Poor you with bad head. Hope you feel better soon...  What clinic are you with 
My DD had a fab report as well, the teacher did say, we are at battles with each other somedays, also DD thinks she is the teacher sometimes.... Well she does not get it from me, I was a v shy child, but a nutter as an adult, Hee Hee.
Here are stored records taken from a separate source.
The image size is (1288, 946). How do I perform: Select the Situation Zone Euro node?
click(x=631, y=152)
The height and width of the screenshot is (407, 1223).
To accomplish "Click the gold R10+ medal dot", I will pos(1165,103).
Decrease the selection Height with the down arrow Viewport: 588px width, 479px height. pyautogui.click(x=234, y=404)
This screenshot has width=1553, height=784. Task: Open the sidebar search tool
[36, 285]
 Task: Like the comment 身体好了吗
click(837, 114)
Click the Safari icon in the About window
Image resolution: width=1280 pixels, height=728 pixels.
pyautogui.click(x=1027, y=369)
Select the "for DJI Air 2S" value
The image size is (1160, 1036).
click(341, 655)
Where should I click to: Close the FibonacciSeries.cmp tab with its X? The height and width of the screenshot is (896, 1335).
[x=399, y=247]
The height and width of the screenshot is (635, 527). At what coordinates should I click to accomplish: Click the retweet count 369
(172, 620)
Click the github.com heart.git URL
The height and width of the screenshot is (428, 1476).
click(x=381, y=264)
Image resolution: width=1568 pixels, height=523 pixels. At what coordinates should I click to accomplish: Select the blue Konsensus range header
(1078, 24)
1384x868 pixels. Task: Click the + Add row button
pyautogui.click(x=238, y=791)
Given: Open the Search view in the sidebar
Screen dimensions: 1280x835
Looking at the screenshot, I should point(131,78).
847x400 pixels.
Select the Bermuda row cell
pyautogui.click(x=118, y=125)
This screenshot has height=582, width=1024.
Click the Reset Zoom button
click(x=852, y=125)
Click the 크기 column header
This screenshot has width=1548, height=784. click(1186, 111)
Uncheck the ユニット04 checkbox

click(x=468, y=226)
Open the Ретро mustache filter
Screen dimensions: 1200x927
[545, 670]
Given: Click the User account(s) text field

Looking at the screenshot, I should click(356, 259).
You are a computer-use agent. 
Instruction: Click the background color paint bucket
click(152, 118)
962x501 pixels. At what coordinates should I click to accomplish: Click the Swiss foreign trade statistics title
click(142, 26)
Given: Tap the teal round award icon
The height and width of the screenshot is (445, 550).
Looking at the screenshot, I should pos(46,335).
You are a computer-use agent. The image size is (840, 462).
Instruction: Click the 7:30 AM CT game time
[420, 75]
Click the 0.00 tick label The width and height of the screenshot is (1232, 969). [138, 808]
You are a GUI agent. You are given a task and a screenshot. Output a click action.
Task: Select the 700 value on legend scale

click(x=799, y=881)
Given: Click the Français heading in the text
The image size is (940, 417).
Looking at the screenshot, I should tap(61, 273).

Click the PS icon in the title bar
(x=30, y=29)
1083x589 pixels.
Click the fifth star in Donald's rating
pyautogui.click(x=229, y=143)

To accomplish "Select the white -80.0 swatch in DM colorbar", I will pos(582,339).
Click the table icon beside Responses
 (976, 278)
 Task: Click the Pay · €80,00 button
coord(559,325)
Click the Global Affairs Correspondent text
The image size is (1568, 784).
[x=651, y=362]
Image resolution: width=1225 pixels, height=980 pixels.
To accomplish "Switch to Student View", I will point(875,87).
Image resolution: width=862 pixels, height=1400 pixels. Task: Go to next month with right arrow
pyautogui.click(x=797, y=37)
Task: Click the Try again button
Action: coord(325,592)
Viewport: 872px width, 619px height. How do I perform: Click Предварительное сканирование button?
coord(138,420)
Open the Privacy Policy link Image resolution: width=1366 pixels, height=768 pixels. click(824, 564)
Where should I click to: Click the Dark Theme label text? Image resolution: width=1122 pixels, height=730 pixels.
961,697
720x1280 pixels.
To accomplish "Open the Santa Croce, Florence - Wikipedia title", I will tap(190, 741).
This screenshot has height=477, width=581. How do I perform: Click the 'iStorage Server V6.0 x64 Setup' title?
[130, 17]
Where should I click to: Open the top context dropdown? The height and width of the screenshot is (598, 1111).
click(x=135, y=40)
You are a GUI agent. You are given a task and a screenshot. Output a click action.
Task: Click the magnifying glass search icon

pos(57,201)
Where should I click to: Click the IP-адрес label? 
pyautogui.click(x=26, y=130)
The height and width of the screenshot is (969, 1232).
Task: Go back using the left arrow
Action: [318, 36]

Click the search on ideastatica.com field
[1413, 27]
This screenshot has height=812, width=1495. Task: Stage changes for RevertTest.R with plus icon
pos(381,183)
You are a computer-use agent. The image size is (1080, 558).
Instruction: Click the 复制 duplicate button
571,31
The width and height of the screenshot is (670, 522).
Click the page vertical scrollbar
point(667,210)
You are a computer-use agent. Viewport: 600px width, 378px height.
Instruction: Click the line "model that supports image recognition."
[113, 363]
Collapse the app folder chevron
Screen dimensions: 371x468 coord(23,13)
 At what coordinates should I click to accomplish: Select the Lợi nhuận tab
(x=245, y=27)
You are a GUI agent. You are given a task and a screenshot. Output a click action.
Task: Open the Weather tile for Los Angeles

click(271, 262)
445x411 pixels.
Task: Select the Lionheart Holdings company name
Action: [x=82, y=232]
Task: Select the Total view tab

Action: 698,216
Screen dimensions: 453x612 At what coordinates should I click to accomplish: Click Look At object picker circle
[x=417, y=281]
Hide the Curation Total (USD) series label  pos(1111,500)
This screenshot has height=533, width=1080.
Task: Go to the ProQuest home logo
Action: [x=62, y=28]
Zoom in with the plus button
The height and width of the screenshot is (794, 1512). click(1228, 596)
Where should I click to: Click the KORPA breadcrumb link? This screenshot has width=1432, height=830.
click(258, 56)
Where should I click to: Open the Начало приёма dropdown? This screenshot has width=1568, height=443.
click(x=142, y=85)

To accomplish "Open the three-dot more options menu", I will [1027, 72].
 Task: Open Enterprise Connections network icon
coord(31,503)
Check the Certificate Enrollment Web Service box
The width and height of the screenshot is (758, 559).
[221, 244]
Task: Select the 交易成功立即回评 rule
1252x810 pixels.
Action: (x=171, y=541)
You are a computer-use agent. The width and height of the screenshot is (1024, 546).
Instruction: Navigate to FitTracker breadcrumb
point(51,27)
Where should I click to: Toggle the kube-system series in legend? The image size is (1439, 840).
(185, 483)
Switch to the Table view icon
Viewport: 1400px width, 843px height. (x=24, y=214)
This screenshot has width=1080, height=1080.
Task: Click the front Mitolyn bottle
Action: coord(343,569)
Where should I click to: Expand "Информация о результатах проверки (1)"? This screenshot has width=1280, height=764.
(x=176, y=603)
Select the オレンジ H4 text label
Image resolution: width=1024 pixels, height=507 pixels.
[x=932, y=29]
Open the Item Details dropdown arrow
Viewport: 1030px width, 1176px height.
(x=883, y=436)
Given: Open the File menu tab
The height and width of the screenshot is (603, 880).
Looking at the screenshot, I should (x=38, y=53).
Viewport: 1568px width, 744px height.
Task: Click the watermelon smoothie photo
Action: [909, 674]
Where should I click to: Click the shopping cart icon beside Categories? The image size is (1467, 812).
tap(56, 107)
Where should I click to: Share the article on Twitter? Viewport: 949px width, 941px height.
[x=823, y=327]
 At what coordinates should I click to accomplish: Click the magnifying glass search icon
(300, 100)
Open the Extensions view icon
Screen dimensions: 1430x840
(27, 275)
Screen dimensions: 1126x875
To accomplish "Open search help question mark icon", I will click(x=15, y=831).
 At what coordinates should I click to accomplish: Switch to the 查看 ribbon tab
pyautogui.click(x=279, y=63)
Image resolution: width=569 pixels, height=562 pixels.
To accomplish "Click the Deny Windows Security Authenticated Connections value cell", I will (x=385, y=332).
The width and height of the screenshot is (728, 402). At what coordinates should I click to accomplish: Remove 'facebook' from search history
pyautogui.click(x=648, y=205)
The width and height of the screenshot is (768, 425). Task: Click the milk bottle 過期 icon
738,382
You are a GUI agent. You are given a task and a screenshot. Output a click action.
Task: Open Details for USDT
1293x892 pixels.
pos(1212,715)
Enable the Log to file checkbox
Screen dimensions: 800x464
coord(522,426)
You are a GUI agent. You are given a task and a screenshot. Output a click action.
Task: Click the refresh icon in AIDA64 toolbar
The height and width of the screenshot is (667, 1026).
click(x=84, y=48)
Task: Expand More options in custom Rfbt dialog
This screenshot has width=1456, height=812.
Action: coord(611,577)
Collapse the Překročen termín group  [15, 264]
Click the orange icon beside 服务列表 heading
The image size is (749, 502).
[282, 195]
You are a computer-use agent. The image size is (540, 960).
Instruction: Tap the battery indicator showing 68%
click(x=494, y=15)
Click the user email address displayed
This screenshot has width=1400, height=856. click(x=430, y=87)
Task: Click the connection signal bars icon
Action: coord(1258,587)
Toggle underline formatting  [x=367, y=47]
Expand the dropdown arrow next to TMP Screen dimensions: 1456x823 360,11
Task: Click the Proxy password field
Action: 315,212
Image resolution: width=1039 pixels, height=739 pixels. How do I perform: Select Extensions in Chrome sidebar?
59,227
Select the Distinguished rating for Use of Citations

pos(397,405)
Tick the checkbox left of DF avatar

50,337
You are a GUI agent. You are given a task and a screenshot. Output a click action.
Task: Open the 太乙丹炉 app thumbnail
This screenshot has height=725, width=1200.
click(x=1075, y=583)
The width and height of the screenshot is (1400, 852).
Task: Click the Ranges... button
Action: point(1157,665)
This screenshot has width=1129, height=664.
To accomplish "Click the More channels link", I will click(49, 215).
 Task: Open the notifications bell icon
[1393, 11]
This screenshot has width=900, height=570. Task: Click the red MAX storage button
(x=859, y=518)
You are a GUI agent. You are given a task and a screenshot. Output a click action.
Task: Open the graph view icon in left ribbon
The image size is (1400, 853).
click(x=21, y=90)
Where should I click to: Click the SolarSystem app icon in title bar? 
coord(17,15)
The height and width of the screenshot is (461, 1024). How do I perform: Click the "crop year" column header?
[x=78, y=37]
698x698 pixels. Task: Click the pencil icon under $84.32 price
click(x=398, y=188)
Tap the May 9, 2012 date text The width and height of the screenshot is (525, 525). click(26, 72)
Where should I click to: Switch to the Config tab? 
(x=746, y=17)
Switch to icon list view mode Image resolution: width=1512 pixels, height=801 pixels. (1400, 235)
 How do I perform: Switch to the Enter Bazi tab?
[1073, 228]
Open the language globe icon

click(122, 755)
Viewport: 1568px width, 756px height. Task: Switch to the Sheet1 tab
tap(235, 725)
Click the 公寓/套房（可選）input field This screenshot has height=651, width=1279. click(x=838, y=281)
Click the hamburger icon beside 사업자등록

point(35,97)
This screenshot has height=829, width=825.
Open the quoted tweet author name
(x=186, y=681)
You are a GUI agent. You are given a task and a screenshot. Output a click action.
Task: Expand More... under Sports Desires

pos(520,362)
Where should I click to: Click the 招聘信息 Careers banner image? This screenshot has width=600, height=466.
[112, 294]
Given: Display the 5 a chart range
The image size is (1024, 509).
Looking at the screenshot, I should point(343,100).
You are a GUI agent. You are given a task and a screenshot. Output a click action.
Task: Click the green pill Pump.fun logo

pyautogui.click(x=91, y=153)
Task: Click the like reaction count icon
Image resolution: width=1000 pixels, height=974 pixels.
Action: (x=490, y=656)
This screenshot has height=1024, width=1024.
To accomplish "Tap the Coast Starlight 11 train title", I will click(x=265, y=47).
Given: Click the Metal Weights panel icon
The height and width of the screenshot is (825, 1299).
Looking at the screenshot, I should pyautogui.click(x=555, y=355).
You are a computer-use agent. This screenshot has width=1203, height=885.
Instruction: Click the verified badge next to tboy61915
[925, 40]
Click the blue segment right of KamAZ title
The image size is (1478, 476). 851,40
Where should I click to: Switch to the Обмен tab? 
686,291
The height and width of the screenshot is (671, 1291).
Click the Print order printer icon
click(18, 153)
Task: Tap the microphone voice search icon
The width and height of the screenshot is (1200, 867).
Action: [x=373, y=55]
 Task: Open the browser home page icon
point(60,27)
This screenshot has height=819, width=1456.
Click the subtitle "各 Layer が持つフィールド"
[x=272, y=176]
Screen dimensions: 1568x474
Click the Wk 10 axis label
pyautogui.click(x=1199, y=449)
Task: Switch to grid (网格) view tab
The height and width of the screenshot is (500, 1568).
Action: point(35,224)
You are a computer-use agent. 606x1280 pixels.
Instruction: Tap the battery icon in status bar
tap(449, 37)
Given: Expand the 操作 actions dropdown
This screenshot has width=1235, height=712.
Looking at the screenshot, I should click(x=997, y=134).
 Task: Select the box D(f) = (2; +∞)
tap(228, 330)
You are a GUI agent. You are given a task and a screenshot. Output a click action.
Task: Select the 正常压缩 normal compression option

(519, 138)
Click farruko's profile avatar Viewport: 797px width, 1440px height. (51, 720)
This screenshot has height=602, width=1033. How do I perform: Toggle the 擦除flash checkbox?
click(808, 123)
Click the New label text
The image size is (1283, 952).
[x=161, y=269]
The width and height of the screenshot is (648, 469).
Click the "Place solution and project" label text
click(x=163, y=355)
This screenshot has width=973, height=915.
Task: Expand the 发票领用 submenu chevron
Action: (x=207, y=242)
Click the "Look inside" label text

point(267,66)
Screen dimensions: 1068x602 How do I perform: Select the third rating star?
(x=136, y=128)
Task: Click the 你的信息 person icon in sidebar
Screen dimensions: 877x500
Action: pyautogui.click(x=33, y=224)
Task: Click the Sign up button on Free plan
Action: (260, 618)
Well it's too early to see how my mum is today, I'm going up there this afternoon. ( If my car passes MOT)
I've been all over the place with her being hospital, she my secret strength 

Big Hello to Jilly, Struthie, Julie (you sexy babe you Ha Ha), catwoman, perky, moomin, Erika, Holly, I know there's more of you,  No sorry brains gone blank, Hello to all the others I've missed...

Love to all
The Mouse. xx

P.s Kelly Fab news, just read your post, yippee


----------



## petal b (Feb 4, 2005)

waiting for the phone call is driving me mad
and feeling ill today,the antibiotic they gave me in the hosptial had made me so bad,got really bad upset stomach and ,never had anything like it before,have called the clinic and they said i have had a bad reaction from the antibiotic they gave me in the hosptial(which was put in my bottom) i was like WHAT ..WHAT A LOVELY JOB SOMEONE HAD,and thanks very much.so now i can't take the antibiotic i am supposed to start today.only hope that they don't plan to put the eggs back in tomorrow so i can get over this first......WHY DO THEY TAKE SO LONG TO CALL

thanks ladies feel better now i have got it off my chest 

sorry kelly your having a bad day but just read that it has got better 

juileangel-hope your having a good day,lovely picture

moomin-glad everything went well  

luv petal b


----------



## mandaW (Mar 17, 2005)

Morning my lovely ladies,

Well just a quicke so no personals i'm sorry. Got a busy day and have to go back to the hospital again this afternoon.

You'll be glad to know i made it to work in one piece today    .

All went well at docs yesterday, DH managed his blood test by reciting all the names of the Darlington Football squad- Molly    . Our sister is brilliant, we get on so well with her said she'd get DH a lollipop for being so good and not crying. 

Must admit it hit home when we got our carrier bag full of meds- excited and scared all at once.

Then we dashed off to another hospital as DH's dad has his op today. Discs taken out of his neck. Ouch!!!

Anyway, gotta get some work done as we're back again this aft for more tests and to learn to self inject (DH is gutted he no longer has to get my  ) hahahahahahahah      .Then off to see DH's dad. WHAT A DAY!!!!!

Love you all,

Mand xxxxxx

P.S Petal sending you all my love and hugs, thought about you all day  

P.P.S Julie- what a glamour puss you are !!!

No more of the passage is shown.